Exercise goal -> In the rows below, can you swap "GUI agent" for "screen assistant" wherever it appears and leave everything else unchanged?

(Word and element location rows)
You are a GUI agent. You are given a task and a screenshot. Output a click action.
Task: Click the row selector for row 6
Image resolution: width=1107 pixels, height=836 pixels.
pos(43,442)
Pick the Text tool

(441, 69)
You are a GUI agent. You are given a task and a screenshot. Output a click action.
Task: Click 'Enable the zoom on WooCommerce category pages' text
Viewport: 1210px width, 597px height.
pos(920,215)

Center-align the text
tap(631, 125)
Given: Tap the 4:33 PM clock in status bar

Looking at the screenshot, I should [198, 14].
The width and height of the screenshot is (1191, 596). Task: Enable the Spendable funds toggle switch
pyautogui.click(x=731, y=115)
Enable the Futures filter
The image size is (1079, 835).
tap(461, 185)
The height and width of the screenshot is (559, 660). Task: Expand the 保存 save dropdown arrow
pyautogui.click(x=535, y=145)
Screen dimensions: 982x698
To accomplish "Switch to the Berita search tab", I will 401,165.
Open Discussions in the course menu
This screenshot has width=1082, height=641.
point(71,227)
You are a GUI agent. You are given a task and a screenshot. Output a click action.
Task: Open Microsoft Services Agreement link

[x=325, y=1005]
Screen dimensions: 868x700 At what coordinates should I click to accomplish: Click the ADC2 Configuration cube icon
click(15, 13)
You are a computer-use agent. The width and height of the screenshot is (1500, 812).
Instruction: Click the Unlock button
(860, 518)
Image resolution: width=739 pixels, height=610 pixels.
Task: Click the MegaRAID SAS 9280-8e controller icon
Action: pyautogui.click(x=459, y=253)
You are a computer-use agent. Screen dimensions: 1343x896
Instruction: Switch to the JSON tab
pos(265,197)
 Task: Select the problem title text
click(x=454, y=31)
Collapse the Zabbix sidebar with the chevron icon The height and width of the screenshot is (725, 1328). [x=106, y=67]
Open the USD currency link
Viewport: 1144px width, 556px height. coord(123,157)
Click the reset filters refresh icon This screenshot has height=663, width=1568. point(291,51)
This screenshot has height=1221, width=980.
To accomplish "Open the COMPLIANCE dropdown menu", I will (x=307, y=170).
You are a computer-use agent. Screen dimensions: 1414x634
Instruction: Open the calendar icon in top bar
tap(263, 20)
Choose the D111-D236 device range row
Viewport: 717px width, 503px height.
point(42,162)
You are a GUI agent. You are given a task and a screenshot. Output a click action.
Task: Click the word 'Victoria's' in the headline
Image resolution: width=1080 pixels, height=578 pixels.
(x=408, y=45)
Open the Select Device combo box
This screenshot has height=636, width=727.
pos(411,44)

Response ->
You are a screen assistant. You are given a task and a screenshot. Output a click action.
Task: Click the row selector for row 6
Image resolution: width=1107 pixels, height=836 pixels.
pos(43,442)
Pick the Text tool

(441, 69)
You are a screen assistant. You are given a task and a screenshot. Output a click action.
Task: Click 'Enable the zoom on WooCommerce category pages' text
Viewport: 1210px width, 597px height.
pos(920,215)

Center-align the text
tap(631, 125)
Given: Tap the 4:33 PM clock in status bar

Looking at the screenshot, I should [198, 14].
The width and height of the screenshot is (1191, 596). Task: Enable the Spendable funds toggle switch
pyautogui.click(x=731, y=115)
Enable the Futures filter
The image size is (1079, 835).
tap(461, 185)
The height and width of the screenshot is (559, 660). Task: Expand the 保存 save dropdown arrow
pyautogui.click(x=535, y=145)
Screen dimensions: 982x698
To accomplish "Switch to the Berita search tab", I will 401,165.
Open Discussions in the course menu
This screenshot has width=1082, height=641.
point(71,227)
You are a screen assistant. You are given a task and a screenshot. Output a click action.
Task: Open Microsoft Services Agreement link

[x=325, y=1005]
Screen dimensions: 868x700 At what coordinates should I click to accomplish: Click the ADC2 Configuration cube icon
click(15, 13)
You are a computer-use agent. The width and height of the screenshot is (1500, 812).
Instruction: Click the Unlock button
(860, 518)
Image resolution: width=739 pixels, height=610 pixels.
Task: Click the MegaRAID SAS 9280-8e controller icon
Action: pyautogui.click(x=459, y=253)
You are a computer-use agent. Screen dimensions: 1343x896
Instruction: Switch to the JSON tab
pos(265,197)
 Task: Select the problem title text
click(x=454, y=31)
Collapse the Zabbix sidebar with the chevron icon The height and width of the screenshot is (725, 1328). [x=106, y=67]
Open the USD currency link
Viewport: 1144px width, 556px height. coord(123,157)
Click the reset filters refresh icon This screenshot has height=663, width=1568. point(291,51)
This screenshot has height=1221, width=980.
To accomplish "Open the COMPLIANCE dropdown menu", I will (x=307, y=170).
You are a computer-use agent. Screen dimensions: 1414x634
Instruction: Open the calendar icon in top bar
tap(263, 20)
Choose the D111-D236 device range row
Viewport: 717px width, 503px height.
point(42,162)
You are a screen assistant. You are given a task and a screenshot. Output a click action.
Task: Click the word 'Victoria's' in the headline
Image resolution: width=1080 pixels, height=578 pixels.
(x=408, y=45)
Open the Select Device combo box
This screenshot has height=636, width=727.
pos(411,44)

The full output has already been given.